> [Description of the task]: Copy out the material below word for word, leaving out the pictures.
--------
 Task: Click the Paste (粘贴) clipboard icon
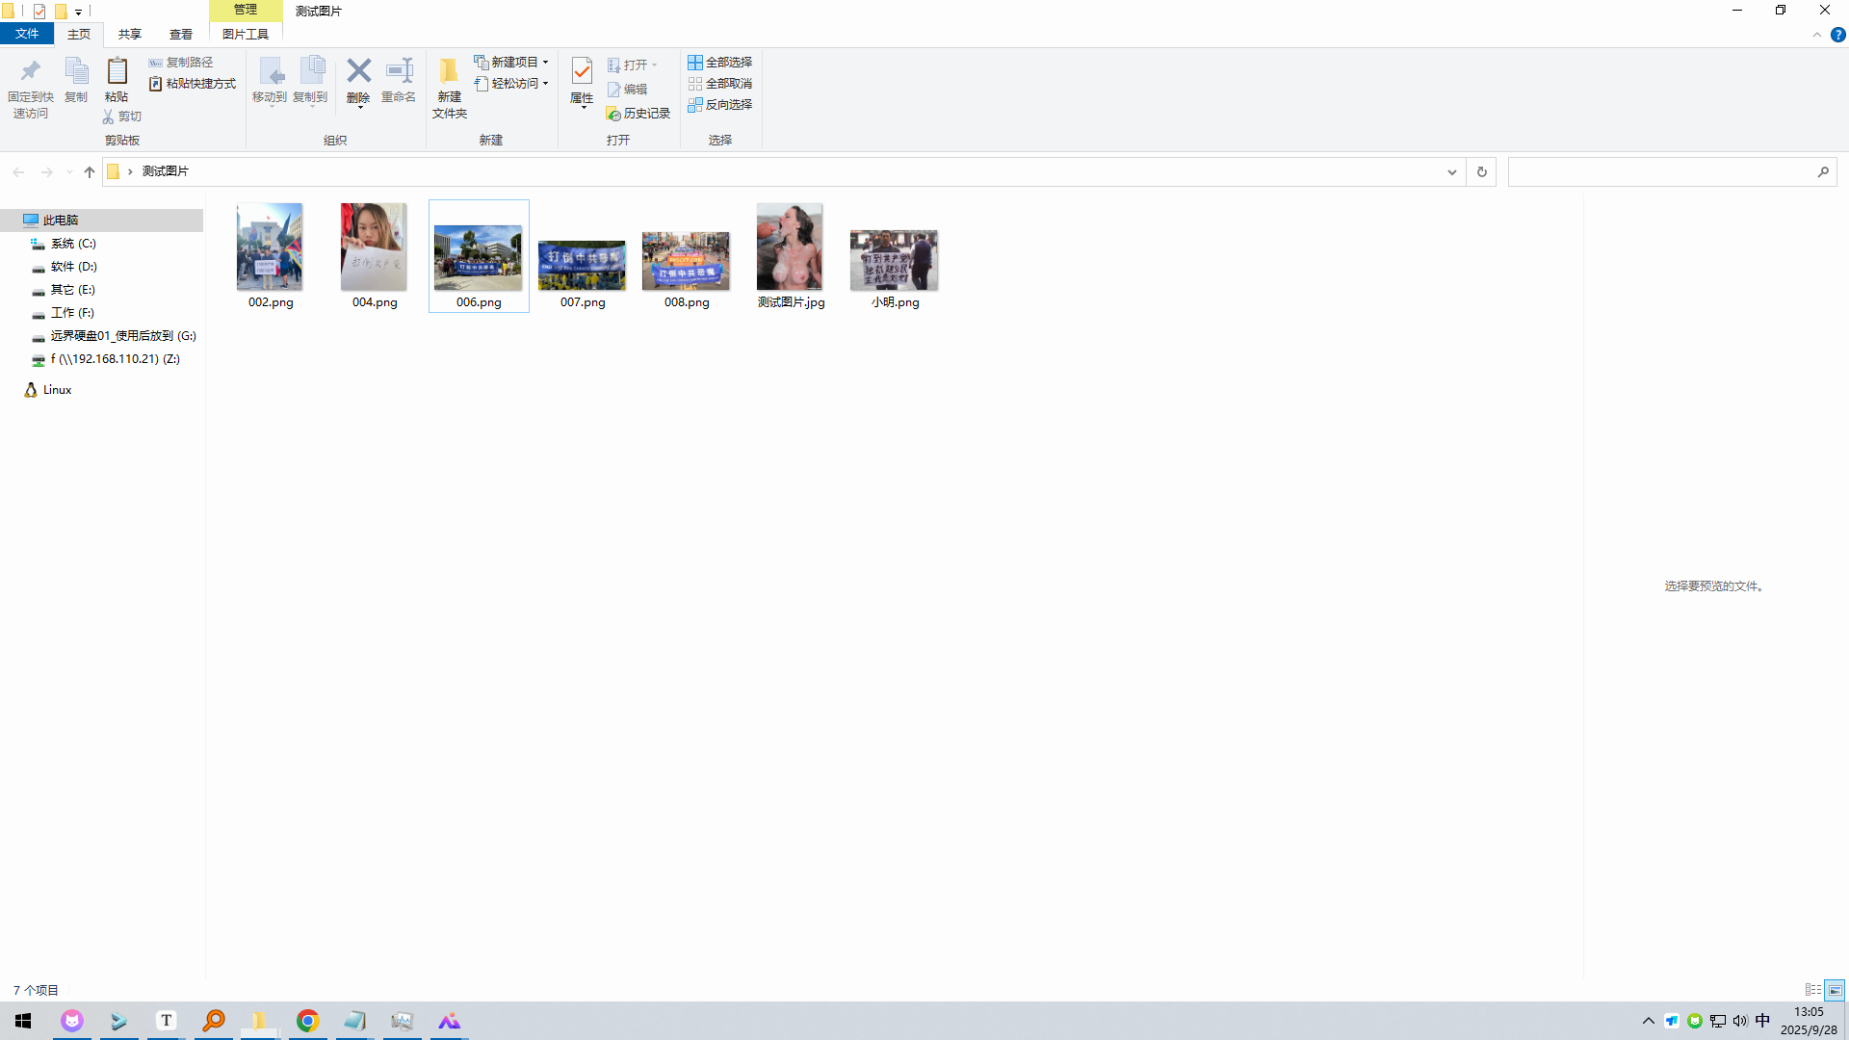(117, 79)
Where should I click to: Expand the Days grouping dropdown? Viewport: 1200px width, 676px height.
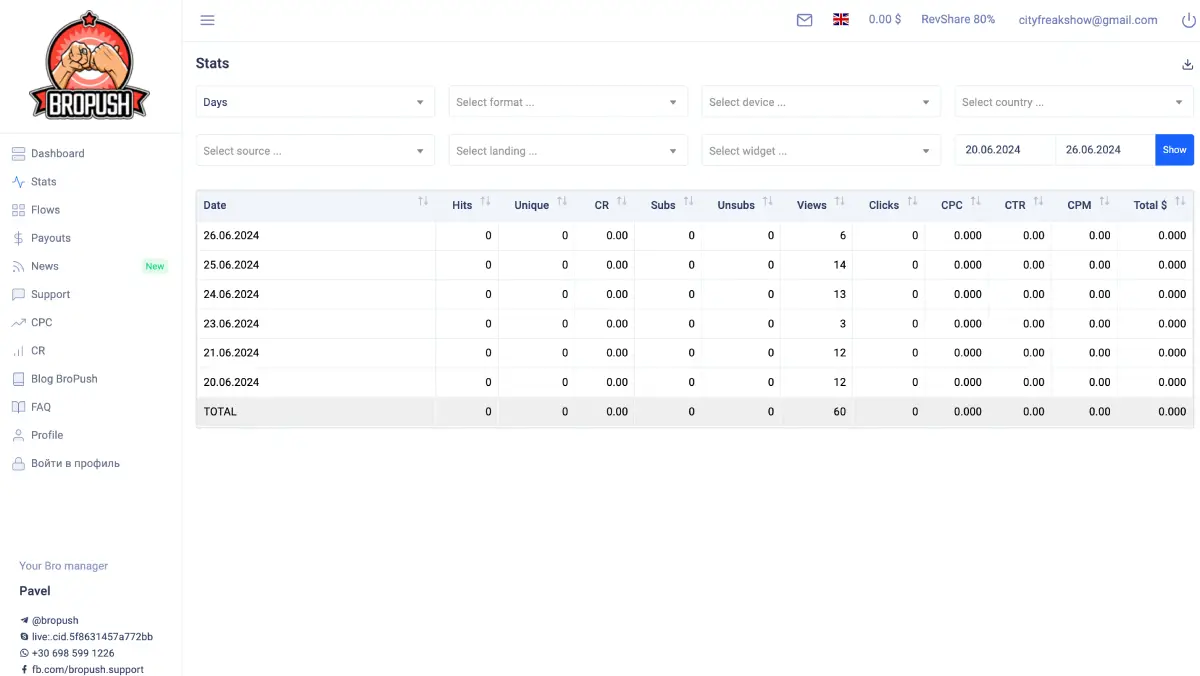pos(315,102)
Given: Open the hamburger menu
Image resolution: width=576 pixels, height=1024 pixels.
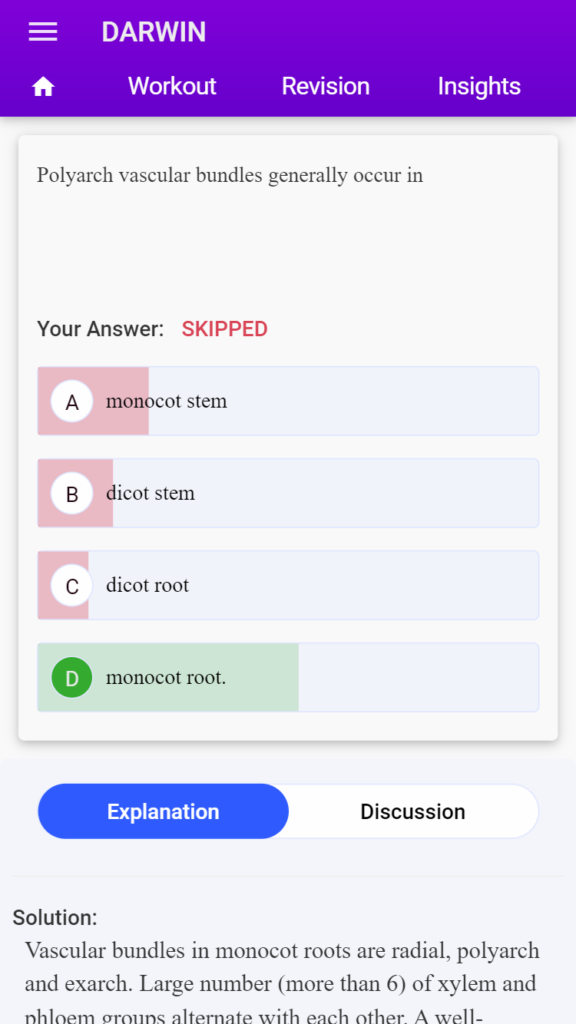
--------
> [Final result]:
 Task: Click the Paste (粘贴) clipboard icon
(117, 79)
Where should I click to: Expand the Days grouping dropdown? Viewport: 1200px width, 676px height.
pos(315,102)
Given: Open the hamburger menu
Image resolution: width=576 pixels, height=1024 pixels.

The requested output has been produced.